While Australia attracts overseas tourists and residents for beach-related leisure and sports, coastal drowning is a serious issue in Australia, with 150 drowning deaths and about 9000 rescues recorded in 2023/2024. Culturally and linguistically diverse (CALD) communities are at high risk due to their unawareness, linguistic barriers, lack of rip current knowledge and limited access to water safety education. To provide further support for CALD communities, this study developed a new pedagogical tool, a reading exercise for standardised English exams such as IELTS, incorporating beach safety information; it examined to what extent this material would improve international students' knowledge of rip currents and safety strategies. This study utilised a quasi-experimental design to measure the improvement of beach safety knowledge using a pre-test, post-test and follow-up test.

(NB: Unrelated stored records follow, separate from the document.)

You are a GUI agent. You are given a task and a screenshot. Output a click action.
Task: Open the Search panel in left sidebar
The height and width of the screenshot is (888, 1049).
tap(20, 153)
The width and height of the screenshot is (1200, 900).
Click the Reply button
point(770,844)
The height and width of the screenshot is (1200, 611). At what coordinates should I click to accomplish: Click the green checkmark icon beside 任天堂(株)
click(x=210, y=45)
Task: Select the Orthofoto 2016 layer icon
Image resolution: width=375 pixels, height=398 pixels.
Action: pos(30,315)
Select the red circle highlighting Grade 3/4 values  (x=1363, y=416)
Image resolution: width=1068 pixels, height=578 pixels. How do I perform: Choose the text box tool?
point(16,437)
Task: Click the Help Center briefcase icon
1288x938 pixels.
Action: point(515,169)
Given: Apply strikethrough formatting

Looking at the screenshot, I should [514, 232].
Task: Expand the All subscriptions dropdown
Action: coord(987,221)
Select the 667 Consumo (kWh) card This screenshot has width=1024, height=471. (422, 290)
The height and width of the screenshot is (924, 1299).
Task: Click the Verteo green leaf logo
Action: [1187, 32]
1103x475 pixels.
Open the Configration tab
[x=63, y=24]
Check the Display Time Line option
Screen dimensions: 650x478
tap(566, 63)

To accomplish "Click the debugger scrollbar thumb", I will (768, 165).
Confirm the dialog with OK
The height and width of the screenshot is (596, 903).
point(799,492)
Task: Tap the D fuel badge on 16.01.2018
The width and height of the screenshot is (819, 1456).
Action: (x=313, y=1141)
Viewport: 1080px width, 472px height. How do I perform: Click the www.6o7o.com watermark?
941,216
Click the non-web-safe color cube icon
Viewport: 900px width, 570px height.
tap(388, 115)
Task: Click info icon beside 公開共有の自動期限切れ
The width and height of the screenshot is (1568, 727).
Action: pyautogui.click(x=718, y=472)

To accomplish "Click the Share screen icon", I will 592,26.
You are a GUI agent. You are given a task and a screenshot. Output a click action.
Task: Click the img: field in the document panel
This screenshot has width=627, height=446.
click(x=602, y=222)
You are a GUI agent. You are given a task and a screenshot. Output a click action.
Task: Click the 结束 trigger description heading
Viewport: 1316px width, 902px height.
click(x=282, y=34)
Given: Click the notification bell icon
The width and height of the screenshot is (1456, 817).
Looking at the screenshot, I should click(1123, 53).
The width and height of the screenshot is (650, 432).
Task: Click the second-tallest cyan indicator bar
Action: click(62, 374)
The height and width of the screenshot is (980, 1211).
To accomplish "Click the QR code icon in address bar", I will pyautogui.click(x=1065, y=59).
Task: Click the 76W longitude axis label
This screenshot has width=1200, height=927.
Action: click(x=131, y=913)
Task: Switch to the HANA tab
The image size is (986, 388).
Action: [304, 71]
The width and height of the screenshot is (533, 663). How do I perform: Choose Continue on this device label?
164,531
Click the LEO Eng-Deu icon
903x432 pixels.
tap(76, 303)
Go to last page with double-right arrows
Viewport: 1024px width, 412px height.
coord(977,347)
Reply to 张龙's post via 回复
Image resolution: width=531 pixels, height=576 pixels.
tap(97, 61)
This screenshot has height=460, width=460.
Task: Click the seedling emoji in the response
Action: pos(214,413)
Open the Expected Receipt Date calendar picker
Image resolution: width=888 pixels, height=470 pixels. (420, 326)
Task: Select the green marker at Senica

Statistical data were analysed in SPSS and R Studio, utilising descriptive analysis, and generalised estimate equations. Additionally, a thematic analysis of textual responses was conducted in NVivo. The results show that there was a significant improvement (p < 0.01) in the participants' knowledge of rips, beach flags and safety signage warnings after using the material. Additionally, participants started pointing out a wide range of characteristics when describing rip currents. Although some deterioration of knowledge (except regarding beach flags) was detected 4 weeks later, the improvement was still significant across all topics. So what? Considering the high demand for English language learning material among migrants in Australia, this material should be shared with CALD communities to improve beach safety knowledge.